#### [Work to complete]
Filter these entries, keeping only lines that hold the word "will".

[Records drawn from a dataset]
Segment Open

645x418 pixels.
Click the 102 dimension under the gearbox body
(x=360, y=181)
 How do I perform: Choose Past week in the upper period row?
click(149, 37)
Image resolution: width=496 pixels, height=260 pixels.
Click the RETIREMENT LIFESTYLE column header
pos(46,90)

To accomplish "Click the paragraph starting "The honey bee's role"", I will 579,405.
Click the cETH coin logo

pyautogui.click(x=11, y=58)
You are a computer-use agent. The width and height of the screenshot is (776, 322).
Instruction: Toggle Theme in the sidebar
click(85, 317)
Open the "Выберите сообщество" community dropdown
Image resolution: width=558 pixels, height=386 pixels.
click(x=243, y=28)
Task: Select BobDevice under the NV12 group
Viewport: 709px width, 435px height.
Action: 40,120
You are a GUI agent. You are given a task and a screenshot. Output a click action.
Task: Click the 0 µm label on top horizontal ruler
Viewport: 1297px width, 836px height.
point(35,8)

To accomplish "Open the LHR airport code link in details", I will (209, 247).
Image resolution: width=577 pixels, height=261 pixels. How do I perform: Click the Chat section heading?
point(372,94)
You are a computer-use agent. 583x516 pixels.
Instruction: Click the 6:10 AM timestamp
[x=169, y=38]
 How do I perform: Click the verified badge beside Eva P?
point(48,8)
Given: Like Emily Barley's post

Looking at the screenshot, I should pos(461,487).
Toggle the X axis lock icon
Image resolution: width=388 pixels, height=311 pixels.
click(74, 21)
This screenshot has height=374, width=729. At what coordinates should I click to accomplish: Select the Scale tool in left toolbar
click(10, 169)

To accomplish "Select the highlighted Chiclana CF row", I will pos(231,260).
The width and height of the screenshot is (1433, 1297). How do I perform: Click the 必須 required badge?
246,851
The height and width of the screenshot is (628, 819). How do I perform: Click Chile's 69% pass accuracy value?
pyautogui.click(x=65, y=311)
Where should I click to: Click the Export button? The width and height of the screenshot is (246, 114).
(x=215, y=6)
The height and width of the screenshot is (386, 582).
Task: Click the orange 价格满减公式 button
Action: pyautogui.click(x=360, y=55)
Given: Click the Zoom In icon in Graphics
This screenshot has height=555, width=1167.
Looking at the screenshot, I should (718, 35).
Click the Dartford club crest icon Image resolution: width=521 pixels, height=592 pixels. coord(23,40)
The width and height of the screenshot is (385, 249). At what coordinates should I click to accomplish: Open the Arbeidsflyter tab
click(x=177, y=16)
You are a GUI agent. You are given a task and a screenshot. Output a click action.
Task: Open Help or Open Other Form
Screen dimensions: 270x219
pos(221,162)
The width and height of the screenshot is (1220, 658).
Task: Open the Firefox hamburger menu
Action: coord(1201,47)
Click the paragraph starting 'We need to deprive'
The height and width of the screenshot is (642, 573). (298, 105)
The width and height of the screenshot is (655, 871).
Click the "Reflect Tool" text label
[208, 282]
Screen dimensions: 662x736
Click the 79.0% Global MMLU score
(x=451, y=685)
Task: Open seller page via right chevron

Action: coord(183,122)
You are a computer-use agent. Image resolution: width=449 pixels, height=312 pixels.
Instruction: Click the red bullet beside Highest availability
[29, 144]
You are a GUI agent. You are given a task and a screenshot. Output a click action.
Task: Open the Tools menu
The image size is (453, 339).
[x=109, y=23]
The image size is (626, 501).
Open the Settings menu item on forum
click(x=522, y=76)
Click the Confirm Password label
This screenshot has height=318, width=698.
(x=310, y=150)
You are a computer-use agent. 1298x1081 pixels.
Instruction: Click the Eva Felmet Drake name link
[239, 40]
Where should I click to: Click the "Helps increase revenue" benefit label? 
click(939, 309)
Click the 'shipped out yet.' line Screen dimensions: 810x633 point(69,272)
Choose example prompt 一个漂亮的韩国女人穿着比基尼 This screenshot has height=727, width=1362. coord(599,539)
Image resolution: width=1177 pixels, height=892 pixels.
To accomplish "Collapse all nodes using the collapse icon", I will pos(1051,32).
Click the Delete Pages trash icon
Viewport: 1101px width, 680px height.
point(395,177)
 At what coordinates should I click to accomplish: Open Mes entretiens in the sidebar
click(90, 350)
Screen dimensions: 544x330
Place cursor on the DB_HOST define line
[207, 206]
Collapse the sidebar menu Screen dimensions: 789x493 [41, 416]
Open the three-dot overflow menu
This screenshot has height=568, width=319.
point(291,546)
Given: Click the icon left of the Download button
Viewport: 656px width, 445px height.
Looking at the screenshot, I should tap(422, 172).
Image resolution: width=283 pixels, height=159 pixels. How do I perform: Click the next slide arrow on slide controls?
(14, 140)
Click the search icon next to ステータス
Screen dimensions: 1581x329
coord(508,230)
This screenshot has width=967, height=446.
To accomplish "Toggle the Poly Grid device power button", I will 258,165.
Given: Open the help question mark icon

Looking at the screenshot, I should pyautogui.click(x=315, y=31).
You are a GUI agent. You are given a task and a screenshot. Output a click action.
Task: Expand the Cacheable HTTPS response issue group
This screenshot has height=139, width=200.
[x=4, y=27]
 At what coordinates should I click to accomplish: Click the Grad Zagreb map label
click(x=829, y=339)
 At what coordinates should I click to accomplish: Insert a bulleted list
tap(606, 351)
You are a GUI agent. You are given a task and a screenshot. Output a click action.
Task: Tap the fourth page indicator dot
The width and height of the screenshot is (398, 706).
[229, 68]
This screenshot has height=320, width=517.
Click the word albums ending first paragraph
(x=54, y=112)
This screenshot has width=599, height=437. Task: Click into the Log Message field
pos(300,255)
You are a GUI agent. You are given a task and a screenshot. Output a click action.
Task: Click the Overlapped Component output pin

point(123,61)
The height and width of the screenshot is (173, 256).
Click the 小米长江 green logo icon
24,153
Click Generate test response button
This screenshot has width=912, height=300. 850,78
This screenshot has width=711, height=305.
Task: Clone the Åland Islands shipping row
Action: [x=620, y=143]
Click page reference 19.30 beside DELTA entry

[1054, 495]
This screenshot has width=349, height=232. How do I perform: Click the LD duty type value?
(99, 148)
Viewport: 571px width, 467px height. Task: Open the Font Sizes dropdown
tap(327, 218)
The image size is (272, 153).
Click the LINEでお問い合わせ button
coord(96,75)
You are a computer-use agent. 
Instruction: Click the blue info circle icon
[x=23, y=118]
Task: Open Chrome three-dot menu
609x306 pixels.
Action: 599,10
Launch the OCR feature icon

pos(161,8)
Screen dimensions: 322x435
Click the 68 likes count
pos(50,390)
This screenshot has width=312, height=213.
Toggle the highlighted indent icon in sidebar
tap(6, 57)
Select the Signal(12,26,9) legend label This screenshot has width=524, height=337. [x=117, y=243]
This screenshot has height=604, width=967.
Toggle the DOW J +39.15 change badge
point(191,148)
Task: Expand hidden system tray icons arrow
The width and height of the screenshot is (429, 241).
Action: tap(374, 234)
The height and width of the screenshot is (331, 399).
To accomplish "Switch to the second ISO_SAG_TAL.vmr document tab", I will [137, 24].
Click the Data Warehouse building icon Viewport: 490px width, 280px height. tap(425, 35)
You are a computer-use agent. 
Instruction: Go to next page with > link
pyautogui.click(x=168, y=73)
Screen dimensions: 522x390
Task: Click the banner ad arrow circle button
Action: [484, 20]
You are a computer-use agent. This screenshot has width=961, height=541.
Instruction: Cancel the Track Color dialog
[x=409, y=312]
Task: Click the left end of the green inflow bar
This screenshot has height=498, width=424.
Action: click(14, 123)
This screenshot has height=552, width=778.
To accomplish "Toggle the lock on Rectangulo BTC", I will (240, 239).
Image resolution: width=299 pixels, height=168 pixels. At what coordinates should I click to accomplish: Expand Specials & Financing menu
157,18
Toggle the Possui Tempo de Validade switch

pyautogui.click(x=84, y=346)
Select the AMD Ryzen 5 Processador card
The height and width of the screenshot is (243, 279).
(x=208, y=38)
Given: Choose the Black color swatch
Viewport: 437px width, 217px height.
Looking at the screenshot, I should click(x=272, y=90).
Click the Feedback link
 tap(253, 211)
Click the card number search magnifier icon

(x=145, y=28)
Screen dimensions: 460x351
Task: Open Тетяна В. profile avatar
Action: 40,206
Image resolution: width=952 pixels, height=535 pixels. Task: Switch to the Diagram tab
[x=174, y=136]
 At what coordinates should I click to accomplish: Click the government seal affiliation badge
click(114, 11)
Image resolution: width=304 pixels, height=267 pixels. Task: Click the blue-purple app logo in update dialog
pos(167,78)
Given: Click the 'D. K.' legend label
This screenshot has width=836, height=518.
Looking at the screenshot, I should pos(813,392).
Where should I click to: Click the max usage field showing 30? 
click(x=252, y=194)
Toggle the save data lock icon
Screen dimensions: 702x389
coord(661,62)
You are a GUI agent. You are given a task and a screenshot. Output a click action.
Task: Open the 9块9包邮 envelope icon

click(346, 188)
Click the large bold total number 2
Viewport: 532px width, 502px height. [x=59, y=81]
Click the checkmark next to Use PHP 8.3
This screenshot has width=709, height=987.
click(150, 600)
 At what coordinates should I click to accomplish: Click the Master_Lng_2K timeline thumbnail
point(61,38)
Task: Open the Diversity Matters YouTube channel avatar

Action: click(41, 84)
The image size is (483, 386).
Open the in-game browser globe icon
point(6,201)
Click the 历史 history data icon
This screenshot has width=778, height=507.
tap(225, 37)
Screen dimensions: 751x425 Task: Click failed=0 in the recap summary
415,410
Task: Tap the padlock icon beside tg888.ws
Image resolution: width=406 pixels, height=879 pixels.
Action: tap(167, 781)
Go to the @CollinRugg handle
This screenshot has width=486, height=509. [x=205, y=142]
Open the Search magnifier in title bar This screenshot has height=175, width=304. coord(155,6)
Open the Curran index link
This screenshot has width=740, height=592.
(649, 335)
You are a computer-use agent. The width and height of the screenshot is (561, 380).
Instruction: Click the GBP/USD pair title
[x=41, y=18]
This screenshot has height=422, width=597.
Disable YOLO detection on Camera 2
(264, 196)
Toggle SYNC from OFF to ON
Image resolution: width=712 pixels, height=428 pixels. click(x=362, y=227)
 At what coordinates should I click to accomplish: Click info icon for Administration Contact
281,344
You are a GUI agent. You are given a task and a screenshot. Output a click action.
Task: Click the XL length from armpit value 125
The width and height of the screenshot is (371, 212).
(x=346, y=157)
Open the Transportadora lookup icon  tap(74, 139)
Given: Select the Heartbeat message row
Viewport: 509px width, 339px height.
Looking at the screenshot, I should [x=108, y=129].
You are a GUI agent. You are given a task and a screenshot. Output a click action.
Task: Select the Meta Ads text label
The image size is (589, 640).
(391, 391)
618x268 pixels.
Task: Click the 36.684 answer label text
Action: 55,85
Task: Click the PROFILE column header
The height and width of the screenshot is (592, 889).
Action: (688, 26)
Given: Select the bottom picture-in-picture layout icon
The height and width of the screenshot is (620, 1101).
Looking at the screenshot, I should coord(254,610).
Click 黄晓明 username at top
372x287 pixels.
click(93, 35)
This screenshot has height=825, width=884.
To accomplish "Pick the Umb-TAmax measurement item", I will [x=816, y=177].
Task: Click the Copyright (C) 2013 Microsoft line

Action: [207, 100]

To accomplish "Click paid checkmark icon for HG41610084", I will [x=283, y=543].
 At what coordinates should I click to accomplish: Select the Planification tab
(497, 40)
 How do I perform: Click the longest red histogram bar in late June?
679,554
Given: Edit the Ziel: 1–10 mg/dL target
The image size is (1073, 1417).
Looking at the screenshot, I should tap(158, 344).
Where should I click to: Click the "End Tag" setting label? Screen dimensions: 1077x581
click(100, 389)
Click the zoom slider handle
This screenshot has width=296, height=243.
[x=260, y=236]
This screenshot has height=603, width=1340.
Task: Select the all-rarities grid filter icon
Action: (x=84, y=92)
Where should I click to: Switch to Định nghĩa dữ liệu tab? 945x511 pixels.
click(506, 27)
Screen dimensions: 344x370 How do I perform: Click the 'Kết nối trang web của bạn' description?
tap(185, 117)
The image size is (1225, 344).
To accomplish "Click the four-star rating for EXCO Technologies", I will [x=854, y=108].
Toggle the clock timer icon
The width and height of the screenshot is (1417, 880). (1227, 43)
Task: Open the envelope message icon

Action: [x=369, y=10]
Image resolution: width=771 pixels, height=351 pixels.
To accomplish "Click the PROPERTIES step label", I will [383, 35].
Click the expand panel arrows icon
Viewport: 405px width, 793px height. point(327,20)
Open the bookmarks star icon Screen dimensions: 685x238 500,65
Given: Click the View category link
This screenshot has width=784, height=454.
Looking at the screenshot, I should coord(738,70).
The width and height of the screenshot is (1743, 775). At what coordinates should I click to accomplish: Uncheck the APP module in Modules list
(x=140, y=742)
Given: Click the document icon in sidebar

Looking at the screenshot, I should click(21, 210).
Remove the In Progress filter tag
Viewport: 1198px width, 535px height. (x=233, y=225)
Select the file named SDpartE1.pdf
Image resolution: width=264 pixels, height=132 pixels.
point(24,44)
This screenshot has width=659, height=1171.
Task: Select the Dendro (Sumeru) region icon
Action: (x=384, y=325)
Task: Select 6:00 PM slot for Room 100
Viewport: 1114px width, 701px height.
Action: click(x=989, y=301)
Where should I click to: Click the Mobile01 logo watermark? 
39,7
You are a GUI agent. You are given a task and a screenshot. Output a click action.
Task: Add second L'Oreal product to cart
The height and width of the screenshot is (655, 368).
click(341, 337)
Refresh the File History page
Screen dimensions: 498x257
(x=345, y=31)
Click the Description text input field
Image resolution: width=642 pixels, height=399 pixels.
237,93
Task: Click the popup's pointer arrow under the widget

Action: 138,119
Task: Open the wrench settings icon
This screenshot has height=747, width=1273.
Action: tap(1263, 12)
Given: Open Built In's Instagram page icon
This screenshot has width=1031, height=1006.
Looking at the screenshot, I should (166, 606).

Segment Closed

#### [Your response]
To accomplish "Click the paragraph starting "The honey bee's role"", I will 579,405.
To accomplish "Open the LHR airport code link in details", I will (209, 247).
To accomplish "Select the highlighted Chiclana CF row", I will pos(231,260).
To accomplish "Collapse all nodes using the collapse icon", I will pos(1051,32).
To accomplish "Toggle the Poly Grid device power button", I will 258,165.
To accomplish "Switch to the second ISO_SAG_TAL.vmr document tab", I will [137, 24].
To accomplish "Toggle the lock on Rectangulo BTC", I will (240, 239).
To accomplish "Pick the Umb-TAmax measurement item", I will [x=816, y=177].
To accomplish "Click paid checkmark icon for HG41610084", I will [x=283, y=543].
To accomplish "Click the four-star rating for EXCO Technologies", I will [x=854, y=108].
To accomplish "Click the PROPERTIES step label", I will [383, 35].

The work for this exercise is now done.